30 November 2013
Since sampling station number 211 in the Labrador Sea, the rosette and nets have remained neatly stored on the rear deck. Does this mean no more scientific work will be done aboard Tara during the rest of the voyage, before our arrival in Lorient ? Explanation below:
The reason for ceasing the sampling stations is simple: a year and a half ago, the previous Tara Oceans expedition ended with a transatlantic crossing similar to this one, just a little further south. So there’s no reason to collect more samples in an area that we’ve already explored. But this doesn’t mean no science is being done aboard,” explained Fabien, oceanographic engineer. We’re still doing surface sampling — a whole range of sensors are constantly taking measurements on board.”

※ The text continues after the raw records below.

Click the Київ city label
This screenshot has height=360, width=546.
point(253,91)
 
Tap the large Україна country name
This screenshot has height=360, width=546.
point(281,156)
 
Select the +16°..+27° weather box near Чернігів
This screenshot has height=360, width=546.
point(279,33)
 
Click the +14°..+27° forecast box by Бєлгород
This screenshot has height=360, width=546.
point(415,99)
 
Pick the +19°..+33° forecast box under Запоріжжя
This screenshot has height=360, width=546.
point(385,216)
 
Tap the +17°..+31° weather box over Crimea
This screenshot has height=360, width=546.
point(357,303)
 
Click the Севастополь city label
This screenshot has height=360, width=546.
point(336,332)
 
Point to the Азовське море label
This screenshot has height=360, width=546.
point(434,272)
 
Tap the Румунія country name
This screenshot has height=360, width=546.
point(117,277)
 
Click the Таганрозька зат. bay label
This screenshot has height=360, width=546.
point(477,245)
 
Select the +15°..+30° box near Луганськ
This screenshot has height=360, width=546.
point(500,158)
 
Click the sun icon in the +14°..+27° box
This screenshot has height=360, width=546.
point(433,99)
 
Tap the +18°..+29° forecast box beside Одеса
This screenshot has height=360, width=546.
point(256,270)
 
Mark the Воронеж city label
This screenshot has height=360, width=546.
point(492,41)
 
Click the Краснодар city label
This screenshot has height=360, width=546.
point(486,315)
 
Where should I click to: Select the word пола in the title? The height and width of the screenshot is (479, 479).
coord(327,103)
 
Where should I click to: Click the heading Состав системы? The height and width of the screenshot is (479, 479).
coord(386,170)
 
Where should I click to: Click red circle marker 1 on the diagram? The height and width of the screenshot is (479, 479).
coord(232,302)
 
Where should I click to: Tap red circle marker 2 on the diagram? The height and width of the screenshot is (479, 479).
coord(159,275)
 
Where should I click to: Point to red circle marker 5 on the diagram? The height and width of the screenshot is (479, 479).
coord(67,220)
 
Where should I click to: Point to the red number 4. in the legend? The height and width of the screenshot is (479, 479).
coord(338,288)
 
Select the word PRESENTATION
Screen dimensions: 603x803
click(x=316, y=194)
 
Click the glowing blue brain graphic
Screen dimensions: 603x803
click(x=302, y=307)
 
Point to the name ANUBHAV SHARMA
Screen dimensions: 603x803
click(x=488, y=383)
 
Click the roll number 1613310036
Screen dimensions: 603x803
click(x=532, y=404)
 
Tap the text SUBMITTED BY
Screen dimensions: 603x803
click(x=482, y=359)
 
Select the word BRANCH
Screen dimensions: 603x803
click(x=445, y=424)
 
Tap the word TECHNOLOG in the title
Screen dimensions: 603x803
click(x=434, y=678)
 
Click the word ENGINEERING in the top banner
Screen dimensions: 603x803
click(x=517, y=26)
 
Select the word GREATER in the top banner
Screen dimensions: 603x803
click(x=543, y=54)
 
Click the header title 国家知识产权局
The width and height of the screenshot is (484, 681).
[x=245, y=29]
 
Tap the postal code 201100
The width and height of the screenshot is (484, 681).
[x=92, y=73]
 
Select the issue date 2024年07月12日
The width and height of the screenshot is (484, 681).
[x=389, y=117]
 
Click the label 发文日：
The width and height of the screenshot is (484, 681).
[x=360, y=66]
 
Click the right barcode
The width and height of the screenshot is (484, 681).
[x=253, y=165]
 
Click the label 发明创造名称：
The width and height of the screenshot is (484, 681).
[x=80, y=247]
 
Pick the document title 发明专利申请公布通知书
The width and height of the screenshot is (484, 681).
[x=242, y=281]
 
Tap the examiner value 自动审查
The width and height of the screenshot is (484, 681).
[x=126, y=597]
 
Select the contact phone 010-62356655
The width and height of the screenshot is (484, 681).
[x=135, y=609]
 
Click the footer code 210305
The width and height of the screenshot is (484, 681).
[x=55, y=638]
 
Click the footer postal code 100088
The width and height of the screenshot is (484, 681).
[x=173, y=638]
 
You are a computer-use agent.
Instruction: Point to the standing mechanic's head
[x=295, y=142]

Specifically, a pump located under the hull of Tara collects seawater which is then analyzed by a multitude of sensors that measure the levels of CO2, quantity of suspended solids, pH, temperature, and salinity. Every day, the CNRS engineer sends a portion of this data to the international Coriolis program which collects all the physico-chemical data of water bodies sent by research vessels worldwide.

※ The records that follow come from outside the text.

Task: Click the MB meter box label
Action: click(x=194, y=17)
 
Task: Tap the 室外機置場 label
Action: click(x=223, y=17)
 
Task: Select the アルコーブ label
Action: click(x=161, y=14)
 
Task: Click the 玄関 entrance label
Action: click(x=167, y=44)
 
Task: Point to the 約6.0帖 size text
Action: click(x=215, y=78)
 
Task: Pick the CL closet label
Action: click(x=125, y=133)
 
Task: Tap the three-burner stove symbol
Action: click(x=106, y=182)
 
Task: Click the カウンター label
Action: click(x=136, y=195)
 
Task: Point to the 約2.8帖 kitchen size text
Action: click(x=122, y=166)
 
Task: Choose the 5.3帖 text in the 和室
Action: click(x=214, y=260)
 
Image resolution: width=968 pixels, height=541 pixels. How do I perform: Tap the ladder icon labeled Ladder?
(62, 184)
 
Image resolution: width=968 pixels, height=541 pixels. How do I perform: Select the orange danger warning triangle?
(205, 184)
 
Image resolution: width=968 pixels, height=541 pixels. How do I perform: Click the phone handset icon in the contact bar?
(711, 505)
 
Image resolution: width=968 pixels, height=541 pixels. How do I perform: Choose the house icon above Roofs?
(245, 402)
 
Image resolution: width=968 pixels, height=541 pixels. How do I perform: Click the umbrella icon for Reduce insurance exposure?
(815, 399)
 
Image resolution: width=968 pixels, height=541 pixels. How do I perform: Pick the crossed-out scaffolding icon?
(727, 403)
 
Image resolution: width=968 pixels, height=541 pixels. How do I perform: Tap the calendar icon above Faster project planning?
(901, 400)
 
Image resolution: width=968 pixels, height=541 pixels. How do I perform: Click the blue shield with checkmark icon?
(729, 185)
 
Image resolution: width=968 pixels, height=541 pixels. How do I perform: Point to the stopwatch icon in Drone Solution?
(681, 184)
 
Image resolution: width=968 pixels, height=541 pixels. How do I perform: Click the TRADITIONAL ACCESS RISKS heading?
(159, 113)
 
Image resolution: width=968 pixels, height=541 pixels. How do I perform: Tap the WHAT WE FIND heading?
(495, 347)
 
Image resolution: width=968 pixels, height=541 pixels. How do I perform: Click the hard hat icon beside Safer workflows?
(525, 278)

The continuous surface data is also automatically saved on several hard drives on board, to be sure that none of this valuable information is lost. “Every hour, I check the computers and instruments to make sure everything is functioning correctly,” says Fabien. At night, the people on watch do the same thing. It’s also the occasion to check the refrigerators where all the plankton samples have been stored since the beginning of the Arctic expedition – a very precious bounty.

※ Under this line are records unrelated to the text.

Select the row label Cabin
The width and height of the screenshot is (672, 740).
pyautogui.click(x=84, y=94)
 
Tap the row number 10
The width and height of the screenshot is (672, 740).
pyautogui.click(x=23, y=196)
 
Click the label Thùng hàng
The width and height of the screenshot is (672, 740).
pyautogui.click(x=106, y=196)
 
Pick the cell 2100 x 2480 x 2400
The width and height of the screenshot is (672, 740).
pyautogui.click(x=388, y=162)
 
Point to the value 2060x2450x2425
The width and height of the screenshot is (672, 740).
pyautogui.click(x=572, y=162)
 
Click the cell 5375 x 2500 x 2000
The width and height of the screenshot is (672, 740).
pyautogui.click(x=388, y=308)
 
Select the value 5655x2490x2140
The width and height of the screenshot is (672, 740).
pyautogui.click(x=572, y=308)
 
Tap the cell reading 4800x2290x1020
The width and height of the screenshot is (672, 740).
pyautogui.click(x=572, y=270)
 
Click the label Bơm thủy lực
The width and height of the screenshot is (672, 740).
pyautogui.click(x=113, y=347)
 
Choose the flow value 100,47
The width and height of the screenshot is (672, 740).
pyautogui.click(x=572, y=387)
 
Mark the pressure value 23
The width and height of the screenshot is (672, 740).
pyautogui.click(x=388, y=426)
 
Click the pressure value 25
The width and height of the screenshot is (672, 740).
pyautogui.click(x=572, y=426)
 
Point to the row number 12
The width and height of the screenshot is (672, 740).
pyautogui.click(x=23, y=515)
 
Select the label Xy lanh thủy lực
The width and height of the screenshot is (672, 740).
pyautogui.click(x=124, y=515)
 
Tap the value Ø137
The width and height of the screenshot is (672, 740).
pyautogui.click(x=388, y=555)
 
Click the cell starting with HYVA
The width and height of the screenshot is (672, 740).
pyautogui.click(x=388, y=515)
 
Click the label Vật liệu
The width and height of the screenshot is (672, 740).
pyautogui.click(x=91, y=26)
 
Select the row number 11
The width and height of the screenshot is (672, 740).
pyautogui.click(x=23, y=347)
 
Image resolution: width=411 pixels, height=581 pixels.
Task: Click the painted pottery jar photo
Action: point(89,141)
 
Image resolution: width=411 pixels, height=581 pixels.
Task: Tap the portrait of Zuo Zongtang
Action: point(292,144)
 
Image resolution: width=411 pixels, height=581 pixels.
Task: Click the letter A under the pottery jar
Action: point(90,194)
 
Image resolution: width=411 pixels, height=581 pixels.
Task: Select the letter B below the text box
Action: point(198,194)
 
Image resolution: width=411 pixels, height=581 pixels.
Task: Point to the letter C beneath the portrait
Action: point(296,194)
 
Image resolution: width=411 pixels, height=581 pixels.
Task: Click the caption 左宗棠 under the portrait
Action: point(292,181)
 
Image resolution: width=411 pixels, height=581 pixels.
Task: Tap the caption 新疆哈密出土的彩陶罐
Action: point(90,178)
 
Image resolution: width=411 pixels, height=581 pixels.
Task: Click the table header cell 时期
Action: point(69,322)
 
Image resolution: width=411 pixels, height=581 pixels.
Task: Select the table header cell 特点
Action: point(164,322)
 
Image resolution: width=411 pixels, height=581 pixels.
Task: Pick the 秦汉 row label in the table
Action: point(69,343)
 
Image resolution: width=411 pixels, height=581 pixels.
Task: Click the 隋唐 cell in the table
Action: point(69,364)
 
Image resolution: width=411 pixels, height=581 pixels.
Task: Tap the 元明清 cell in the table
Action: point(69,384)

Finally, Fabien takes 3 samples each day from water pumped beneath the hull: a milliliter of water is immediately stored in liquid nitrogen, 2 liters are filtered to collect plankton and other particles, and 100 milliliters feed the FlowCam. This device continuously photographs the water flowing through it and counts all the particles in suspension. The FlowCam can then classify them by size, and get a set of statistics. Thus, even without sampling stations, Tara continues adding to the huge data base accumulated during the nearly 7-month expedition.